**EXERCISE BRIEF**
An accurate, complete copy of the records below is required.

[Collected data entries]
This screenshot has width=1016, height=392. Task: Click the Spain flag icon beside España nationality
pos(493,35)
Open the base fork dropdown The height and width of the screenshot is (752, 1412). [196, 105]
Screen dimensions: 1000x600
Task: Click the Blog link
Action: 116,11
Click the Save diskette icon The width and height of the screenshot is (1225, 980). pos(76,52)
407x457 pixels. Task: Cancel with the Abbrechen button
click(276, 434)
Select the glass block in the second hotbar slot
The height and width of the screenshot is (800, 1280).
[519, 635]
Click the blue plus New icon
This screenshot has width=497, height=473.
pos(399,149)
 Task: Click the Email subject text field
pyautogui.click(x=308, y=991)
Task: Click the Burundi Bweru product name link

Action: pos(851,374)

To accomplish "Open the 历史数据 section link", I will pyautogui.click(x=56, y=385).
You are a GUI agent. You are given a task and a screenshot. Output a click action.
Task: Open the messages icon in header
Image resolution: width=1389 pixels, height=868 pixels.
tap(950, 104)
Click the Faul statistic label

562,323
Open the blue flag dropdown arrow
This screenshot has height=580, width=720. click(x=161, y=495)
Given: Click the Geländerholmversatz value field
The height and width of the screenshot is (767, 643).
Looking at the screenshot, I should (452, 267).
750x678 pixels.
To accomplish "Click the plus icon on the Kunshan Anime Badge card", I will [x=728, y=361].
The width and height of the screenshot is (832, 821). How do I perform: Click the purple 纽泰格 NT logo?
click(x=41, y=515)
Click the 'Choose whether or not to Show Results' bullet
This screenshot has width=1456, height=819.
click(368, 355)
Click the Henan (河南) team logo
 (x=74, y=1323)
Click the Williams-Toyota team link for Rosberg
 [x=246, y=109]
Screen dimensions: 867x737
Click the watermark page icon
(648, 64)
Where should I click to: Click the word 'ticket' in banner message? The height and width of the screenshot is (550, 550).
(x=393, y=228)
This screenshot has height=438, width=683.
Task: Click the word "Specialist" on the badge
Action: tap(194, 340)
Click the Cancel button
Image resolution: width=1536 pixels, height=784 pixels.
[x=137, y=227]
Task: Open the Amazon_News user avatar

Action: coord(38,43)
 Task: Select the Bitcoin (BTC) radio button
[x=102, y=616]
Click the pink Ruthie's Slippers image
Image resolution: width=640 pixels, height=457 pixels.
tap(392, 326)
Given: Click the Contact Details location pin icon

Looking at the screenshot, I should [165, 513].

**RESPONSE BOX**
This screenshot has width=1016, height=392. Task: Click the Spain flag icon beside España nationality
pos(493,35)
Open the base fork dropdown The height and width of the screenshot is (752, 1412). [196, 105]
Screen dimensions: 1000x600
Task: Click the Blog link
Action: 116,11
Click the Save diskette icon The width and height of the screenshot is (1225, 980). pos(76,52)
407x457 pixels. Task: Cancel with the Abbrechen button
click(276, 434)
Select the glass block in the second hotbar slot
The height and width of the screenshot is (800, 1280).
[519, 635]
Click the blue plus New icon
This screenshot has width=497, height=473.
pos(399,149)
 Task: Click the Email subject text field
pyautogui.click(x=308, y=991)
Task: Click the Burundi Bweru product name link

Action: pos(851,374)

To accomplish "Open the 历史数据 section link", I will pyautogui.click(x=56, y=385).
You are a GUI agent. You are given a task and a screenshot. Output a click action.
Task: Open the messages icon in header
Image resolution: width=1389 pixels, height=868 pixels.
tap(950, 104)
Click the Faul statistic label

562,323
Open the blue flag dropdown arrow
This screenshot has height=580, width=720. click(x=161, y=495)
Given: Click the Geländerholmversatz value field
The height and width of the screenshot is (767, 643).
Looking at the screenshot, I should (452, 267).
750x678 pixels.
To accomplish "Click the plus icon on the Kunshan Anime Badge card", I will [x=728, y=361].
The width and height of the screenshot is (832, 821). How do I perform: Click the purple 纽泰格 NT logo?
click(x=41, y=515)
Click the 'Choose whether or not to Show Results' bullet
This screenshot has width=1456, height=819.
click(368, 355)
Click the Henan (河南) team logo
 (x=74, y=1323)
Click the Williams-Toyota team link for Rosberg
 [x=246, y=109]
Screen dimensions: 867x737
Click the watermark page icon
(648, 64)
Where should I click to: Click the word 'ticket' in banner message? The height and width of the screenshot is (550, 550).
(x=393, y=228)
This screenshot has height=438, width=683.
Task: Click the word "Specialist" on the badge
Action: tap(194, 340)
Click the Cancel button
Image resolution: width=1536 pixels, height=784 pixels.
[x=137, y=227]
Task: Open the Amazon_News user avatar

Action: coord(38,43)
 Task: Select the Bitcoin (BTC) radio button
[x=102, y=616]
Click the pink Ruthie's Slippers image
Image resolution: width=640 pixels, height=457 pixels.
tap(392, 326)
Given: Click the Contact Details location pin icon

Looking at the screenshot, I should [165, 513].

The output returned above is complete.